[Collected data]

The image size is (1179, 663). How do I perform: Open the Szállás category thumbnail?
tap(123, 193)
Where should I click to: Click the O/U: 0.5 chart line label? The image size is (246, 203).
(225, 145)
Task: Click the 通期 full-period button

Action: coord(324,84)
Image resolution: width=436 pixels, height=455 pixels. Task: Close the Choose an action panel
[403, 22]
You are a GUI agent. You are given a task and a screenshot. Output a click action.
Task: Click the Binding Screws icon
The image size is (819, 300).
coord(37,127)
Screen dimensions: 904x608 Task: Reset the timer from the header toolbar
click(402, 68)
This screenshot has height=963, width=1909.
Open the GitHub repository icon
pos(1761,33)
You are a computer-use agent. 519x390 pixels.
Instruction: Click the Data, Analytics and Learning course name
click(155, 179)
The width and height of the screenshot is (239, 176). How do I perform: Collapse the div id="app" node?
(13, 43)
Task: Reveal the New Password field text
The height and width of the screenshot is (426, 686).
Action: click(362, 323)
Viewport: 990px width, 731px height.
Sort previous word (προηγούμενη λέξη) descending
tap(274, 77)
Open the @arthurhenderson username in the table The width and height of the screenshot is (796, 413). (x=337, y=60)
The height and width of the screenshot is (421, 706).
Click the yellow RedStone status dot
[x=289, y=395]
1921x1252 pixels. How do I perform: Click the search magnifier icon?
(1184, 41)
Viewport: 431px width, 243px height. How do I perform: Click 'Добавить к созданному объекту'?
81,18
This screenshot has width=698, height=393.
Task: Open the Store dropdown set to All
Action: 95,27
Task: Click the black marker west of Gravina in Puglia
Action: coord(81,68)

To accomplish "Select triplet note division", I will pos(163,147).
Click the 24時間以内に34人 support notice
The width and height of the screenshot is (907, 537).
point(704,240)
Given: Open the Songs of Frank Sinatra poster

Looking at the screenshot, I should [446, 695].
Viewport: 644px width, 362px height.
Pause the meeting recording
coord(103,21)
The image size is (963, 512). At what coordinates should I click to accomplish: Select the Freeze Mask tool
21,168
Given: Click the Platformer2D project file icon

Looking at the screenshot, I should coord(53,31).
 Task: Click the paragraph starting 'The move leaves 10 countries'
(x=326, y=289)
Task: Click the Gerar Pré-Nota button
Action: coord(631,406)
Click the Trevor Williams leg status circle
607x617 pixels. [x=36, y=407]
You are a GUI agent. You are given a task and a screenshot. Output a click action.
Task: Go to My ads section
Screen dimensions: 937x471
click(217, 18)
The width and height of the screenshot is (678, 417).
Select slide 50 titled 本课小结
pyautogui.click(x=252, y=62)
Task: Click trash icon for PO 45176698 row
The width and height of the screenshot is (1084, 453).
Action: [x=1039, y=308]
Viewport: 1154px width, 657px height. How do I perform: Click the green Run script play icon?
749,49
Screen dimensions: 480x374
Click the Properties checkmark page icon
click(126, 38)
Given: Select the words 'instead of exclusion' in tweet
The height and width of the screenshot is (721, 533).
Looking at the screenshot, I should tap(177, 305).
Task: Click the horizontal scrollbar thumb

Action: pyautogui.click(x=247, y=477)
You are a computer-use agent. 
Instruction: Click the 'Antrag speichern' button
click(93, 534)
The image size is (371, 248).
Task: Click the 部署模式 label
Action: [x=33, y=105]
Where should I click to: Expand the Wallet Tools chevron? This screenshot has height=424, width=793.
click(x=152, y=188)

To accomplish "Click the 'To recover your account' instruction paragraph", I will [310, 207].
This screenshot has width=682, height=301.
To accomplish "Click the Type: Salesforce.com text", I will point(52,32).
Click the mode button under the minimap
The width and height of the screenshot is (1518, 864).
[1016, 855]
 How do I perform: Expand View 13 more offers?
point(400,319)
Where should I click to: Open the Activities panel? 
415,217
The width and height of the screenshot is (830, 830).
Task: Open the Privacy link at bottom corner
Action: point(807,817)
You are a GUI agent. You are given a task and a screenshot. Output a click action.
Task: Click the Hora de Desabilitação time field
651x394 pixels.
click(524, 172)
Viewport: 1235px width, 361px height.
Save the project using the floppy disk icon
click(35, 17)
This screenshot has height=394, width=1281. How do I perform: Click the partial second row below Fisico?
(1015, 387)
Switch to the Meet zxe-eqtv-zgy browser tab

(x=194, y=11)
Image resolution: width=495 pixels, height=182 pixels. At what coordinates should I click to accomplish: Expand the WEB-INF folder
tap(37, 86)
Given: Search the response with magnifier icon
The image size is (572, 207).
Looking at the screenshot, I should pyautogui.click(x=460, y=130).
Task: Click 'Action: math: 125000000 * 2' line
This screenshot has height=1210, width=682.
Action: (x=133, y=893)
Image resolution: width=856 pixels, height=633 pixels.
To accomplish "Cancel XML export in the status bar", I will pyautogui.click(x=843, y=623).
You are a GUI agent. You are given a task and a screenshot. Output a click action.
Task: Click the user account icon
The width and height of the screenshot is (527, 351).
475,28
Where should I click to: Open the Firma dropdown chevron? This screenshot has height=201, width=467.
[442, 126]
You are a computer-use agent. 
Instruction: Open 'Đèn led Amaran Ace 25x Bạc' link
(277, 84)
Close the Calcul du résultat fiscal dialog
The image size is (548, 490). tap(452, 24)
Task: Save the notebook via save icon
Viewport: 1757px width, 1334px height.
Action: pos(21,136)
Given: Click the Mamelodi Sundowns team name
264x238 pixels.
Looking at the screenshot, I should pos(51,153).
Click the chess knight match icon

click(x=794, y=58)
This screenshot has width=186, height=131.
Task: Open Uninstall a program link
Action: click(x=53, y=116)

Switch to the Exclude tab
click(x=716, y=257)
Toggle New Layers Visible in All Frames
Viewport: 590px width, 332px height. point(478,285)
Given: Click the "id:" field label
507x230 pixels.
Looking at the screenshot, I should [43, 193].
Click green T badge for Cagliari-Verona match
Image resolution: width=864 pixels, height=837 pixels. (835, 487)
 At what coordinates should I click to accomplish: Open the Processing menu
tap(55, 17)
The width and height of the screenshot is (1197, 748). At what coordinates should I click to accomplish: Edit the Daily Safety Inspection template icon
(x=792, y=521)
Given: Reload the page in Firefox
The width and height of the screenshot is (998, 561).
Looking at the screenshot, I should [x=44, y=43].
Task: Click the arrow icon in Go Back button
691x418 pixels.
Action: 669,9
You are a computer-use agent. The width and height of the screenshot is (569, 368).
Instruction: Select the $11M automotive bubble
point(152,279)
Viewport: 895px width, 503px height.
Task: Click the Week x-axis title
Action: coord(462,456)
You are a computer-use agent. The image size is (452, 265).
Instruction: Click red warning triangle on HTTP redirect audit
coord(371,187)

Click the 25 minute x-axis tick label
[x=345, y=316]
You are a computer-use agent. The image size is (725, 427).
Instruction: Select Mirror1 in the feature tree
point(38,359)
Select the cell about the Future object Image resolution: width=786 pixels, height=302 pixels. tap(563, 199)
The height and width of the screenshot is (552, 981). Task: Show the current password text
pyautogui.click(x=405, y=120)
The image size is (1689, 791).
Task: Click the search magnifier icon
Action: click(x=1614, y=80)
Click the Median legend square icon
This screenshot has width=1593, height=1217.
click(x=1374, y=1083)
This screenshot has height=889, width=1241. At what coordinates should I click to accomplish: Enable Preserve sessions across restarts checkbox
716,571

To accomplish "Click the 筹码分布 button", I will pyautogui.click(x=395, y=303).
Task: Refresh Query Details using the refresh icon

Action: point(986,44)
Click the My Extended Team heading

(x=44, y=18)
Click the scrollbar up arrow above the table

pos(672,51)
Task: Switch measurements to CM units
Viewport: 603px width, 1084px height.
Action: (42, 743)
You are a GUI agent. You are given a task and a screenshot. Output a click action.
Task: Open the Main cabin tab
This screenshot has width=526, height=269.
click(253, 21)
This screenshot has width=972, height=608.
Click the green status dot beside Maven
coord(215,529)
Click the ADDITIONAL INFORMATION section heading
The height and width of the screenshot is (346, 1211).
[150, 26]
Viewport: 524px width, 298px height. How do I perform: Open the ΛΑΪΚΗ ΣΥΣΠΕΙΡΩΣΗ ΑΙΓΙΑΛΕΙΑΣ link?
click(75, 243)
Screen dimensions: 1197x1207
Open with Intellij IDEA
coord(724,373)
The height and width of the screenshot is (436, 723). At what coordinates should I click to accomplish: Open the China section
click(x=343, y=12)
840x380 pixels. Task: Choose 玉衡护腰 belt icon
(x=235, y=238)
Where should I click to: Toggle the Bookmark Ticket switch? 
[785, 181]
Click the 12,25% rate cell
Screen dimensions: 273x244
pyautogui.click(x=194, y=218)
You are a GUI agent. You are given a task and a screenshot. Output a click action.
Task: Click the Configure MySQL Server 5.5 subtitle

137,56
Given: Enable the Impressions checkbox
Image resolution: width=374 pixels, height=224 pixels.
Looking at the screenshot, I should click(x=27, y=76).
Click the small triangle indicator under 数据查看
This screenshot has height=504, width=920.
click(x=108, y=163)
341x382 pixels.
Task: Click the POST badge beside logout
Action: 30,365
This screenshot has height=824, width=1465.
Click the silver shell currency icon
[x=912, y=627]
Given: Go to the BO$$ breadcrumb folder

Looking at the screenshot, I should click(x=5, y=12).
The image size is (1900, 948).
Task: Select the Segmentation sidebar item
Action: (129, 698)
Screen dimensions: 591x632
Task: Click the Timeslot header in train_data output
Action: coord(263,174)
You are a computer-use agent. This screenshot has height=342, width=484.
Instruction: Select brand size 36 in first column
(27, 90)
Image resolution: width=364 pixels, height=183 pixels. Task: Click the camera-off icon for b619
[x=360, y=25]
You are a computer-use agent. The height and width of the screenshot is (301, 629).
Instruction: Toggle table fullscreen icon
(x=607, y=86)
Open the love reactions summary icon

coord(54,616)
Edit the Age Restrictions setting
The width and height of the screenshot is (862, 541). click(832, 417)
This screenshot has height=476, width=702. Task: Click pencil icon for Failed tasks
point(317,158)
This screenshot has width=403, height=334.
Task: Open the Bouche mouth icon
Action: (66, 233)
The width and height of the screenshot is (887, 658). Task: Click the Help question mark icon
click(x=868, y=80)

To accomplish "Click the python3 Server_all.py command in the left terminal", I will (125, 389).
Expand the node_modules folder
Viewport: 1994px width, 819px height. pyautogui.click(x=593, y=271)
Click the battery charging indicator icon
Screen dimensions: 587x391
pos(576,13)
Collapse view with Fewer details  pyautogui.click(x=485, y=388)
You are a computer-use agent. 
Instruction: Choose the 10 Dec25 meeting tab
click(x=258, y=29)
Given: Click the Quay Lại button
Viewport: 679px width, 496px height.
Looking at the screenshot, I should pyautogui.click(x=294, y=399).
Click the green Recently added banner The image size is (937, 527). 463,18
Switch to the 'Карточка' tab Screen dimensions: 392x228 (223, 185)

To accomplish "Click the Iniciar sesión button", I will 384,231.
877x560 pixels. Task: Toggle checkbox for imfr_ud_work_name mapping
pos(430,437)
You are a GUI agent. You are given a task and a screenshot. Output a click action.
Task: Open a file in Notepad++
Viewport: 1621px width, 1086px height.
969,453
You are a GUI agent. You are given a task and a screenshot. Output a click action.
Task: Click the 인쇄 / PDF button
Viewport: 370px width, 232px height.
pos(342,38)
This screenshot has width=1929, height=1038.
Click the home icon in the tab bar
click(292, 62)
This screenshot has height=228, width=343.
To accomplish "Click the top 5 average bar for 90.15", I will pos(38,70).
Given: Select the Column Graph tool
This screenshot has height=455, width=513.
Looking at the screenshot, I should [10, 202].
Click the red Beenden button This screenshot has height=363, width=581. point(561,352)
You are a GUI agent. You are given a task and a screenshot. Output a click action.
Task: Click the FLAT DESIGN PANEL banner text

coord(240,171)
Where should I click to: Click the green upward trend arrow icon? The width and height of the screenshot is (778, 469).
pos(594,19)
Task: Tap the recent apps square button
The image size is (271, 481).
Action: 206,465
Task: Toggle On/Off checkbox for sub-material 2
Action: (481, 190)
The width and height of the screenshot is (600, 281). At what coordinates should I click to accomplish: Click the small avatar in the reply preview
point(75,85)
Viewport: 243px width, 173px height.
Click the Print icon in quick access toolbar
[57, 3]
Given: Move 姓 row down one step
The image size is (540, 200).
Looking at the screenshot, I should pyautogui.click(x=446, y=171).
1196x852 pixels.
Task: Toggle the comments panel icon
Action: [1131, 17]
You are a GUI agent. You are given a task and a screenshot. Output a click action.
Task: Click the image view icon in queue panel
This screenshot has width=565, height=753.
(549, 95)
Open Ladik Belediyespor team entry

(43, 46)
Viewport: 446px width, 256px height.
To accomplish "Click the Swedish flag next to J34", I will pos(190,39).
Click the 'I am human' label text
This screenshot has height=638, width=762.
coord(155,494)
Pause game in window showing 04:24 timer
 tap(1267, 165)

#### [Exercise requirements]
Format everything in the listing from its beginning down through the line containing "Open the @arthurhenderson" as a two-column CSV with the headers text and answer. Each row should hold one piece of text and its corresponding answer, with each value in a single quoted field and line breaks replaced by spaces.

#### [Final answer]
text,answer
"The image size is (1179, 663). How do I perform: Open the Szállás category thumbnail?","tap(123, 193)"
"Where should I click to: Click the O/U: 0.5 chart line label? The image size is (246, 203).","(225, 145)"
"Task: Click the 通期 full-period button","Action: coord(324,84)"
"Image resolution: width=436 pixels, height=455 pixels. Task: Close the Choose an action panel","[403, 22]"
"You are a GUI agent. You are given a task and a screenshot. Output a click action. Task: Click the Binding Screws icon The image size is (819, 300).","coord(37,127)"
"Screen dimensions: 904x608 Task: Reset the timer from the header toolbar","click(402, 68)"
"This screenshot has height=963, width=1909. Open the GitHub repository icon","pos(1761,33)"
"You are a computer-use agent. 519x390 pixels. Instruction: Click the Data, Analytics and Learning course name","click(155, 179)"
"The width and height of the screenshot is (239, 176). How do I perform: Collapse the div id=""app"" node?","(13, 43)"
"Task: Reveal the New Password field text The height and width of the screenshot is (426, 686).","Action: click(362, 323)"
"Viewport: 990px width, 731px height. Sort previous word (προηγούμενη λέξη) descending","tap(274, 77)"
"Open the @arthurhenderson username in the table The width and height of the screenshot is (796, 413).","(x=337, y=60)"